Cover photo for Kathleen Kinsman Richardson Tudor's Obituary
Kathleen Kinsman Richardson Tudor Profile Photo

Kathleen Kinsman Richardson Tudor

Kathleen Kinsman Tudor (nee Richardson) died on July 19, 2019, after a short illness, in Shelburne, Nova Scotia, at the age of 94. She was predeceased by her husband Bruce and eight of her nine siblings. She is survived by her three children, Martha, David (Nancy) and Rebecca (Lester), six grandchildren, Jakon, Jesse, Cora, Koby, Arlo, and Chloe, three great-grandchildren, Milo, Remy, and Sam, and her brother Karl (Pat).

Kathleen was born on February 7, 1925, in her beloved village of Pleasant Point, across the water from Lockeport, in the house she retired to and lived in until her death. Her father, a fisherman, had bought the house down the road from his parents. After completing grade 11 (the highest grade given then) in 1941, Kathleen took a two-week teacher training course and taught in a one-room school the next year. In 1942, she joined the RCAF(WD) and was assigned to Eastern Air Command Headquarters in Halifax. There she met her great friend Alison, whose family she lived with in Montreal when she took her veteran’s grant and went to Sir George Williams University, graduating in 1949. In 1947, she married Bruce, a fellow student; their union lasted more than 50 years, until his death. They both completed a teacher training diploma and taught in the Quebec school system for several years. In 1955, Kathleen, Bruce and their first child, Martha, sailed to England, where Kathleen taught for two years in a secondary modern school in London. There, David was born at home with the help of a midwife. Back in Montreal, Kathleen received her master’s degree, studying part-time, and their third child, Rebecca, was born. Later, in Toronto, she earned her PhD in English literature from the University of Toronto.

Kathleen was literary to the core and a champion of local writers. She taught at Saint Mary’s University for 20 years, having convinced the administration to add Creative Writing to its syllabus. Upon retirement she established Roseway Publishing, with a mandate to publish first-time South Shore authors. Hers was one of the first regional presses in the Maritimes and her authors won many awards. She was particularly proud of publishing, in 1992, Out of the Depths, Isabelle Knockwood’s harrowing account of life at the Schubenacadie Indian Residential School. Kathleen’s experience as a board member of Juniper House, a women’s shelter in Yarmouth, led her to hold workshops for women from across the province to encourage them to express their voices, which resulted in the 1996 publication of In the Open: Women Survivors of Abuse Tell Their Stories. More than one woman was afforded protection in Kathleen’s home over the years. Kathleen established Community Books to facilitate the publication of local histories, memoirs, stories, and poetry by authors both local and from across Canada. She worked to break down the stigma associated with self-publishing and would not consider works that were racist, sexist or offensive to other marginalized groups.

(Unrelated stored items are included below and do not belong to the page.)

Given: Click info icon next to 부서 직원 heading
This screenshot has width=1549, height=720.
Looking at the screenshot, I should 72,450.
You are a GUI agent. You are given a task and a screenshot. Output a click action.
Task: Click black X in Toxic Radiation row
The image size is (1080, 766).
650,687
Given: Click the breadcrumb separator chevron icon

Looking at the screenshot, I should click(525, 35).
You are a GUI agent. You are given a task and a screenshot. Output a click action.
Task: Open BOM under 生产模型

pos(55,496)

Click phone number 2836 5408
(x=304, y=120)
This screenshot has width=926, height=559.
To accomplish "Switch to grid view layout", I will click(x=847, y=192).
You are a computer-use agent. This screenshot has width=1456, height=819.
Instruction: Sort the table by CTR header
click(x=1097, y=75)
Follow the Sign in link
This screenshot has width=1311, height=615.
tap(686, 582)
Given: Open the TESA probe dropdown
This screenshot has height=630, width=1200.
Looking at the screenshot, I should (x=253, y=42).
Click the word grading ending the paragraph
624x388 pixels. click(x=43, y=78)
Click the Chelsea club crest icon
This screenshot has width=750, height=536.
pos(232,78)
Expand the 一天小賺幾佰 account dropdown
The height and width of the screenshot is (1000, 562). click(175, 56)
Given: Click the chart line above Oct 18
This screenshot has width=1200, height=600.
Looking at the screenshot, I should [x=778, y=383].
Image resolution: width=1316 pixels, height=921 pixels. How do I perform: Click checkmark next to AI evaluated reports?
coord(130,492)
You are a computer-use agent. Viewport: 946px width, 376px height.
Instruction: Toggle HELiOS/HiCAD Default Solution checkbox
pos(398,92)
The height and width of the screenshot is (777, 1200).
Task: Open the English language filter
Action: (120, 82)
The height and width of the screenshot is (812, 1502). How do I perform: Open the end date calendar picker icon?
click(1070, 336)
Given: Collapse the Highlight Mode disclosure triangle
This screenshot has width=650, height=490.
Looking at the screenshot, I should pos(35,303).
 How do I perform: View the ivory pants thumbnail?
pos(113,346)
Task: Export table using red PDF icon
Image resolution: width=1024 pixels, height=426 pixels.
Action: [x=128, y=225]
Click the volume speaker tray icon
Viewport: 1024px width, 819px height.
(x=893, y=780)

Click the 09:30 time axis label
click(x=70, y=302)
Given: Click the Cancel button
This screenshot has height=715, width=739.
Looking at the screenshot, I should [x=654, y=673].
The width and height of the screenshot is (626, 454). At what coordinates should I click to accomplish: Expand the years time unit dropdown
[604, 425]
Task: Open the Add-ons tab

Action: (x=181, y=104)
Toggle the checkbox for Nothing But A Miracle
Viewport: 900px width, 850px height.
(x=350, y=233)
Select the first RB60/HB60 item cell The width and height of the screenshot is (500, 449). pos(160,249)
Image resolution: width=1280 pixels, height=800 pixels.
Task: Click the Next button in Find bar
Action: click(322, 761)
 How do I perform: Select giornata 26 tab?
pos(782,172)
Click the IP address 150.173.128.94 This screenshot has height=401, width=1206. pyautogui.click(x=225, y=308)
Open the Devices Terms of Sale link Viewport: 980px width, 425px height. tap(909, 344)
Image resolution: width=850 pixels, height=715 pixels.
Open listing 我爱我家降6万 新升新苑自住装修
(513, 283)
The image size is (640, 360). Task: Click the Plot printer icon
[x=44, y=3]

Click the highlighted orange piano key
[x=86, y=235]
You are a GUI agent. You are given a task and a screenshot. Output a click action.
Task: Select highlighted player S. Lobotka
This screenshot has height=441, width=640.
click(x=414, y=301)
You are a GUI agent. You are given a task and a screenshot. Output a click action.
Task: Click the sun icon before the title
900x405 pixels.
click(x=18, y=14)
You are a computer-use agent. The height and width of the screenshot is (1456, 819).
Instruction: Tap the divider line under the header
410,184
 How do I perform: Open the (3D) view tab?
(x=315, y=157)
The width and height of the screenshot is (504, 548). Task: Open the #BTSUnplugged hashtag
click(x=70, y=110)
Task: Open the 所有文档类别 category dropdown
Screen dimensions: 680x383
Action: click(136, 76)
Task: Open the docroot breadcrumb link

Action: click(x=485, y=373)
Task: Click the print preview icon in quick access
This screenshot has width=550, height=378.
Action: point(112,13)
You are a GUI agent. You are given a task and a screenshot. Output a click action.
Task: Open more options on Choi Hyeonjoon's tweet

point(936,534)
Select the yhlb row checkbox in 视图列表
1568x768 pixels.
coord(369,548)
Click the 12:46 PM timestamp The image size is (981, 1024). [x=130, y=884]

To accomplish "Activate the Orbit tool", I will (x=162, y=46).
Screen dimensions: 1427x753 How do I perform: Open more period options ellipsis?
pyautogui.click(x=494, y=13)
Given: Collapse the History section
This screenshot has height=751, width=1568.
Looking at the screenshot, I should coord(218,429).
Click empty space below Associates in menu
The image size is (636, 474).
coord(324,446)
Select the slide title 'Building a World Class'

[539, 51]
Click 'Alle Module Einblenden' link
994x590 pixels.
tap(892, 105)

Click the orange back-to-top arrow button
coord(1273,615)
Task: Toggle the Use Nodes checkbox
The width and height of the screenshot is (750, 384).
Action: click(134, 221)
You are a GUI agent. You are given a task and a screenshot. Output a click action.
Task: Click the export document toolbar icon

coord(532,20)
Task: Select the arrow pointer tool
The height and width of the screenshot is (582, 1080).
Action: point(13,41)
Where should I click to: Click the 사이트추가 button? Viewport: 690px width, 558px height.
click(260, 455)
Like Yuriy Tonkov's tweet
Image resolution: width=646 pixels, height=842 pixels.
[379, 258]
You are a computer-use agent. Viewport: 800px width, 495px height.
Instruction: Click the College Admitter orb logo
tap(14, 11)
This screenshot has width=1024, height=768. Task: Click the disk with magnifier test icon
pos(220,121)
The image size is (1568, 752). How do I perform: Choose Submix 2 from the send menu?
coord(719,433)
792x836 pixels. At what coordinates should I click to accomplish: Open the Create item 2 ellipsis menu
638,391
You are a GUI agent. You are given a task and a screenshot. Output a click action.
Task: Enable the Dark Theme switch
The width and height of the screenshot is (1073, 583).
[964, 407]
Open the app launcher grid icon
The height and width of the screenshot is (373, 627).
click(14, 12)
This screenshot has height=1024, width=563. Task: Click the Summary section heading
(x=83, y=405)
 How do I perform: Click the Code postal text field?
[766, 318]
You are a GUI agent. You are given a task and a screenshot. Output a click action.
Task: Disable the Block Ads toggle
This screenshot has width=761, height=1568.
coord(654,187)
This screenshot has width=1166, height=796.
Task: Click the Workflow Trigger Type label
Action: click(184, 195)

Her own published literary endeavours include six novels (Getting Away, Deep Roots, Dirty Deeds, The House on Burnt Hill, Innocents Die, The Forties Dress), short stories (Five Square Miles, Trouble in the Tropics), two CDs of short stories, read by herself (If It’s Not One Thing, It’s Another, The Life and Times of Jane Plusplus), and most recently a book of poetry (Undercurrents). Despite her many achievements, she exhibited a perhaps typical Maritime understatedness when it came to her own projects, but she was quick to encourage and extol the talents of others. Her creativity encompassed several avenues. With her good friend Peter Oliver, she hosted several Equinox Extravaganzas, always with a compelling theme, from garlic to theatre; she gathered hand-crafted lighthouses from across Nova Scotia for an outdoor exhibition in her field overlooking the water; she worked at portraying her beautiful view in watercolours; and she pursued numerous other artistic activities.

She cared deeply about her community (local and global) and gave back in many ways: she was on the board of the Shelburne County Arts Council, she taught English in the Gambia and in China, she fundraised for Stephen Lewis’s Grandmothers to Grandmothers in support of AIDS orphans in Africa, and she was involved in many local campaigns for social justice. In recent years she despaired of the state of the world we are leaving to our children.

Kathleen was her own woman, and in that she was a role model for her children and grandchildren and her many friends and acquaintances. She was a visionary, a committed socialist, a staunch atheist, a compassionate humanist, a beloved teacher, and an inspiring mentor. She was strong, loving, generous, creative and fun. She also had a fierce side that was felt by those who inadvertently crossed her. She was always up for a game of Spite and Malice, which she usually won. She was a force of nature and she will be deeply missed.

Kathleen’s family are very grateful to the doctors, nurses and staff at Roseway Hospital for their incredible care and compassion. A celebration of Kathleen’s life will be held on August 24 at 2 pm at her home at 322 Pleasant Point Road, RR1 Lockeport.